Nel mese di novembre quasi un terzo delle imprese temeva di non sopravvivere al semestre successivo, mentre solo una su cinque affermava di non aver subito conseguenze o di aver tratto beneficio dall’emergenza
La capacità di operare su scala internazionale si evidenzia come un fattore determinante della resistenza e della ripresa del sistema produttivo. Una dinamica abbastanza indipendente dalla variabile della dimensione
Lanza: “Le catene globali del valore reggono, i regionalismi persistono e si accentuano. E lo stesso vale per la sostenibilità, che sarà uno degli elementi fondanti del processo competitivo delle imprese nei prossimi anni”

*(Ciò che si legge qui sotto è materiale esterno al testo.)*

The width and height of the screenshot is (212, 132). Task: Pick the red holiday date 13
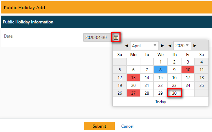tap(133, 77)
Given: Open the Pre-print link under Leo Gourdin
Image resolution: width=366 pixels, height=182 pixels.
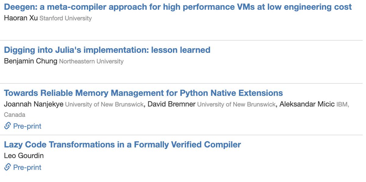Looking at the screenshot, I should point(27,167).
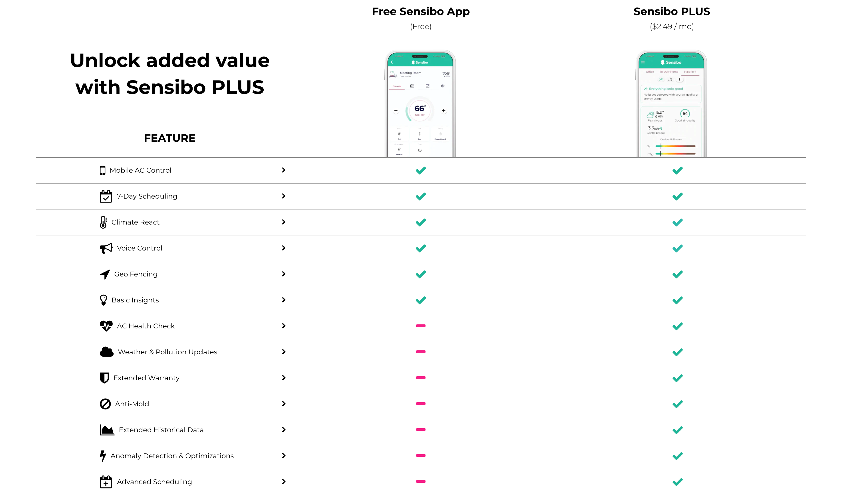Click Free App checkmark for Mobile AC Control
The image size is (852, 501).
pyautogui.click(x=421, y=170)
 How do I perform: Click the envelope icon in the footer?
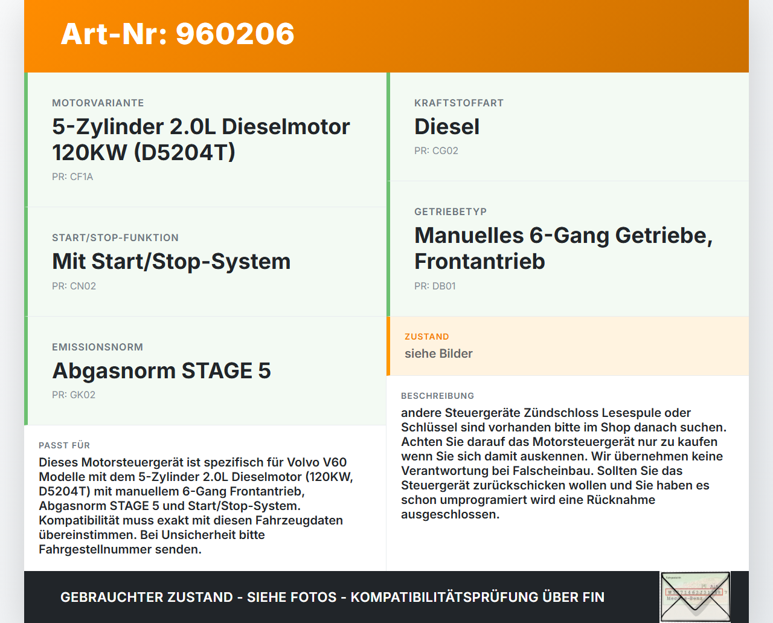pos(695,596)
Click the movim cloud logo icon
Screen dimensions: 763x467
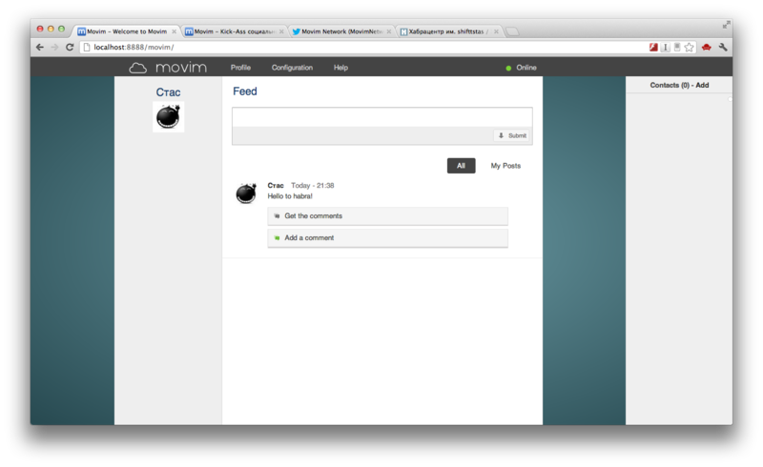pos(137,68)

Piccolissime imprese: il 34% a rischio chiusura
C’è da dire che nel mese di novembre quasi un terzo delle imprese temeva di non sopravvivere al semestre successivo. Oltre il 60% si attendeva una diminuzione dei ricavi, mentre solo una su cinque affermava di non aver subito conseguenze o di aver tratto beneficio dall’emergenza. Uno scenario ancor peggiore per le imprese di piccola e piccolissima dimensione: la percentuale di coloro che a fine 2020 si considerava a rischio chiusura era del 34% per quelle con 3-9 addetti e dell’11% per quelle con 250 addetti e oltre. Imprese che, di fronte allo shock, hanno reagito in ordine sparso. Circa il 30% è rimasto “spiazzato” e non ha attuato una strategia di difesa. Un quarto, invece, ha introdotto nuovi prodotti, diversificato i canali di vendita e di fornitura, intensificato le relazioni esistenti o attivato nuove forme di relazioni produttive con altre realtà. Un quinto, infine, ha messo in atto azioni di profonda riorganizzazione dei processi e degli spazi di lavoro, adottando nuovi modelli di business o adeguandosi alla transizione digitale.
Operare su scala internazionale per ripartire
In questo contesto, la capacità di operare su scala internazionale si evidenzia come un fattore determinante della resistenza e della ripresa del sistema produttivo. “Più le imprese sono internazionalizzate (come le multinazionali italiane) migliore è la loro capacità di reagire alla crisi”, spiega Gian Paolo Oneto, direttore centrale per gli studi e la valorizzazione tematica nell’area delle statistiche economiche dell’Istat, sottolineando come tale dinamica risulti “abbastanza indipendente dalla dimensione, in particolare se si considerano le imprese appartenenti a multinazionali estere”. A questo proposito, precisa inoltre l’istituto nel rapporto, occorre però “ricordare che la tenuta competitiva delle imprese dipende anche dalle modalità con cui esse accedono ai mercati internazionali”, ribadendo che “una partecipazione realizzata in forme più complesse tende ad associarsi a una minore diffusione di elementi di vulnerabilità, con una diminuzione nella quota di imprese che segnalano rischi di chiusura e problemi di liquidità o di domanda”.
Lanza: “Occhio anche alla sostenibilità”
“Sono convinta che la pandemia, in fondo, non ci abbia insegnato nulla di nuovo. Ma ha accelerato tendenze già in atto”, interviene Alessandra Lanza, senior partner di Prometeia. “Le catene globali del valore reggono, i regionalismi persistono e si accentuano. E lo stesso vale per la sostenibilità, che viene spinta in maniera propulsiva e accelerata come nessuno immaginava nel pre-covid. Nei piani degli imprenditori, nel modo di lavorare e nella nostra sensibilità di consumatori, il tema dell’ambiente c’era già, ma sarà anche uno degli elementi fondanti del processo competitivo delle imprese nei prossimi anni. Che, tuttavia, dovranno far fronte a costi importanti per restare al passo. Ed è qui che policy corrette giocheranno la loro parte”.